Nein, über die Vernunft oder Unvernunft lasse ich mich jetzt nicht weiter aus. Ich bin so müde wie die anderen, Monsieur! Das Unglück steckt uns allen in den Knochen.

Also in Kürze: Mein Schwerpunkt im Forum liegt in meinen Kenntnissen von Südwestfrankreich und Nordspanien. Ich interessiere mich sowohl für die politischen als auch für die soziologischen Verhältnisse dieser Gegend. Obendrein bin ich ein wenig in der Historie des Mittelalters, 12. bis 14. Jahrhundert, bewandert. Mein Hobby.

Okay, Monsieur, bringen wir auch den nächsten Punkt hinter uns. Aber viel mehr als das, was wir Ihnen in der Gaststube bereits über Lancelot erzählt haben, weiß ich wirklich nicht. Schätze, er steht morgen vor der Tür und tischt uns eine haarsträubende Story auf. Das würde zu ihm passen.

Ja doch, das meine ich völlig ernst!

Aber weshalb hätte ich mich denn für seinen Real-Namen interessieren sollen? Kennen Sie sich mit Internet-Foren aus?

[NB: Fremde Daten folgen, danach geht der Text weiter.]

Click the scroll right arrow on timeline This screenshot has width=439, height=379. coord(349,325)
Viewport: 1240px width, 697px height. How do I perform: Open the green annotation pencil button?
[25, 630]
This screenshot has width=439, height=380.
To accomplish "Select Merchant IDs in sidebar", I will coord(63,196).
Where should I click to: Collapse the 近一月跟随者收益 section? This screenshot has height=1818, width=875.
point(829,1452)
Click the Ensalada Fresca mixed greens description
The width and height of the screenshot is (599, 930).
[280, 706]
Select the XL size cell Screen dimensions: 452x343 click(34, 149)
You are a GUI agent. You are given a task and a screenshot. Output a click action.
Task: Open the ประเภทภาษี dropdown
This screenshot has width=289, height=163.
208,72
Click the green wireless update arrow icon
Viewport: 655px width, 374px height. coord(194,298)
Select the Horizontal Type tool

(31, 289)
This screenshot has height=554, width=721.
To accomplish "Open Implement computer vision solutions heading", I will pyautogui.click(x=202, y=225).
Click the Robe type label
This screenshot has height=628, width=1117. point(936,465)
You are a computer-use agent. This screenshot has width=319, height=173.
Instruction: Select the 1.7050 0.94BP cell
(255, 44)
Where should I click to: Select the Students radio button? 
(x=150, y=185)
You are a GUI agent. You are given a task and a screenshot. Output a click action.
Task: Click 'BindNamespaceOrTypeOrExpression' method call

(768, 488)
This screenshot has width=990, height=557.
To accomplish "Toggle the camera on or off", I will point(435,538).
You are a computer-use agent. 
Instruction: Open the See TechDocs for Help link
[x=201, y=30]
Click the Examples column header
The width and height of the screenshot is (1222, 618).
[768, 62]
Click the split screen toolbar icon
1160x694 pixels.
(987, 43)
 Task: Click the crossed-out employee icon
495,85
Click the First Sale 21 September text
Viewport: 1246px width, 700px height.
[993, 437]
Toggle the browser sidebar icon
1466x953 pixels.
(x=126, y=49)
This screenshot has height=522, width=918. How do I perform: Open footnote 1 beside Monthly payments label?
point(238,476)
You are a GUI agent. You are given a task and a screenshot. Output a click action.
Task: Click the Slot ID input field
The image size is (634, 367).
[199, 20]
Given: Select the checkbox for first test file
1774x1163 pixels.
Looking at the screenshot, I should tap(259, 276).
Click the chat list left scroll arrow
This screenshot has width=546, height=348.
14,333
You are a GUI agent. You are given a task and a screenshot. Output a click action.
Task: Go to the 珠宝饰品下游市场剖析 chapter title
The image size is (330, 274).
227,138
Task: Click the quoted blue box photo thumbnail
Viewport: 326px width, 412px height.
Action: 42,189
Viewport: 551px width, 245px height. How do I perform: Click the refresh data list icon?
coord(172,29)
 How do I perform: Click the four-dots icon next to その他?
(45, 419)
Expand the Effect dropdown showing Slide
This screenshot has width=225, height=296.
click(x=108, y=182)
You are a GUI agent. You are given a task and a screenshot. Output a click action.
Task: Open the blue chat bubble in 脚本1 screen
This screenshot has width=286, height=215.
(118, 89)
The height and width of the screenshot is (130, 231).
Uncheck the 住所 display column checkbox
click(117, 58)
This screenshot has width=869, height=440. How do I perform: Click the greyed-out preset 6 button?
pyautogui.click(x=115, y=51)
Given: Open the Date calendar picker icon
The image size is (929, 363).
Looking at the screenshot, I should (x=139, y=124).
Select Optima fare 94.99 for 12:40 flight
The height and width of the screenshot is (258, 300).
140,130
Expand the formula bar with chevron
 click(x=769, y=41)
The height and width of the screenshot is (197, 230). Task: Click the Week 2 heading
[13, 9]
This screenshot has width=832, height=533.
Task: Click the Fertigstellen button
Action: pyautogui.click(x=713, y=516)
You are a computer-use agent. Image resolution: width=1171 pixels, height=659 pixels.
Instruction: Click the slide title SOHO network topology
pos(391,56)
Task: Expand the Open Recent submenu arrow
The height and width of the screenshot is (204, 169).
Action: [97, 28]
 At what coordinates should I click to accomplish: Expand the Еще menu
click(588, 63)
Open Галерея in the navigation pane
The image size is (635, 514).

Nun, dann wissen Sie doch, dass man sich dort häufig mit Nicknamen anspricht. Das Private bleibt privat. Anonym. Kommt mir gelegen, mein Name Freeman hat mit dieser gesunden Einstellung zu tun. Natürlich ist es in unserem Fall etwas anders. Wir Gralsforscher – blöder Terminus! – sind eine kleine geschlossene Gruppe, entscheiden stets gemeinsam, ob und wann ein neues Mitglied aufgenommen wird. Da ist an sich die Gefahr des Missbrauchs von Daten weniger groß als im übrigen Netz. Dennoch – nun, Sie bekommen es ja doch heraus: Schilcher ist sozusagen mein ... Künstlername. Eine weitere Absicherung. Aber ich möchte Sie bitten, dies den anderen nicht zu sagen. Ich rede selbst mit ihnen.«

Als ich nach dem Abendessen vors Haus trat, zeigte sich, obwohl es leicht regnete, noch einmal die Sonne. Es roch intensiv nach Wald. Nach den Tannen unten am Parkplatz, die leise rauschten. Weil ich allein sein wollte, lief ich ein Stück um das Haus herum und zündete mir unter der Dachtraufe der Hausrückseite eine Zigarette an. Es ging mir so allerlei durch den Kopf. Nicht nur Walter Schilcher.

Dieser Fall war einfach und diffizil in einem. Kaum Lügen. Dafür vielsagendes Schweigen. Unterströmungen. Unerfüllte Wünsche. Ängste, diffuse Ängste ... Womöglich war es ein Fehler von Claret, den Aufmerksamkeitsfokus allzu sehr auf diesen Lancelot auszurichten ...

Im Zwielicht des Sonnenuntergangs leuchtete das feucht-üppige Grün auf, das an vielen Stellen aus der vor mir liegenden schroffen Felswand wucherte. Der Himmel war violett. Ein eindrucksvoller Anblick, der mich an den Ort La Malène erinnerte, an jenes einsam gelegene Hotel im Herzen der Tarnschlucht, wo ich vor zwölf Jahren vergeblich Philippe S. gesucht hatte, einen Kollegen. Ein Fehlschlag, der mir unter die Haut gegangen war. Philippe. Gutaussehend. Hochintelligent. Wissensdurstig. Fleißig. Zuverlässig … Tot. Lange hatte ich nicht mehr an ihn gedacht, ja, ich hatte schon fast vergessen gehabt, wie er aussah. Der junge Frédéric Maury hatte mich wieder an ihn erinnert ...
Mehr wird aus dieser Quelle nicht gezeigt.